Tudo bem com vocês? Aqui está tudo bem!

Hoje, vou conversar com vocês um pouquinho sobre a aplicação do dano moral quando o contrato não é cumprido nos casos dos casamentos. A grande dúvida que surge a respeito deste assunto é como quantificar a dor e o sofrimento para receber uma indenização da empresa que descumpriu o contrato.

Na prática, é muito difícil a estimativa rigorosa em dinheiro que corresponda à extensão do dano moral experimentado pelos noivos. O valor deverá ser encontrado levando-se em considerações o fato, a mágoa, o tempo, a pessoa ofendida, sua formação sócio-econômica, cultural, religiosa.

A indenização por dano moral é assegurada pela Constituição Federal de 1988. Sua reparação tem dois objetivos principais: inibir novos episódios lesivos e indenizar o ofendido.

Como reparar o dano moral à avaliação em dinheiro, ou, como equilibrar os valores? A lei confere ao juiz poderes para estabelecer valor estimativo pelo dano moral. Tudo dependerá das provas que forem produzidas. Além disso, é preciso considerar o patrimônio não apenas em função das coisas concretas e dos bens materiais em si, mas do acervo de todos os direitos que o titular possa dele desfrutar.

A condenação ao pagamento de indenização pelos danos morais deve atrelar-se ao valor que inspire a empresa a tomar providências no sentido de que o fato não volte a se repetir com outras pessoas sem que os noivos não aproveitem demais da empresa (enriquecimento ilícito).

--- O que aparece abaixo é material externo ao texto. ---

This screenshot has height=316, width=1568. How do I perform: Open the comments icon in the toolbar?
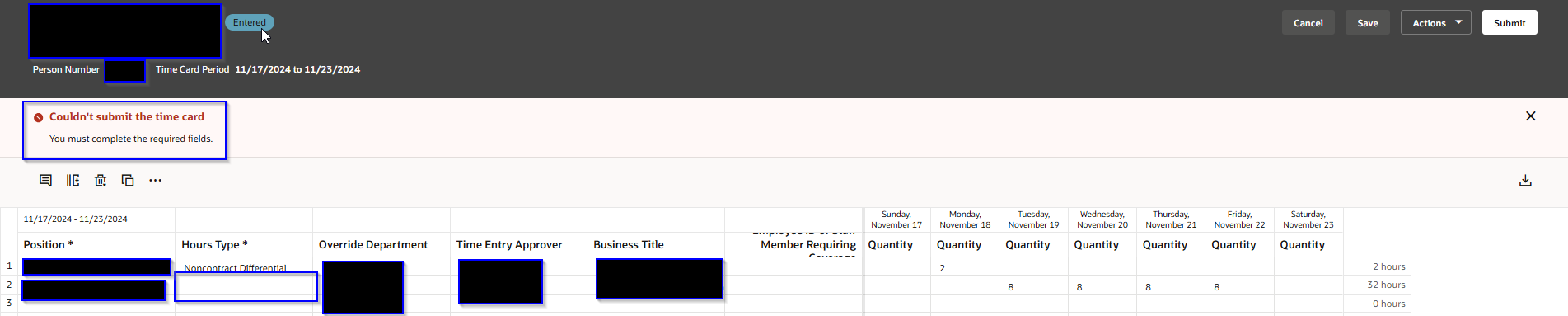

Todos esses critérios são bastante subjetivos. Por este motivo, o valor da indenização é variável e difícil de quantificar. Deve-se levar sempre em consideração o critério da razoabilidade (deve ser equilibrado, sensato, compatível) e da proporcionalidade (o valor deve ser compatível com a finalidade a que se propõe – inibir novos episódios e indenizar o ofendido) a fim de não configurar “enriquecimento ilícito”.

Para ilustrar o tema, existem alguns julgados e textos interessantes a respeito do caso (buffets, serviços de fotografia, transporte da noiva, etc) que eu gostaria de compartilhar com vocês:

Existem outras fontes muito boas para se pesquisar sobre o tema. Fiquem atentos ao site do Tribunal de Justiça de seu estado e aos sites do Supremo Tribunal Federal e do Superior Tribunal de Justiça.

Bom, é isso, pessoal!

Um grande beijo para vocês!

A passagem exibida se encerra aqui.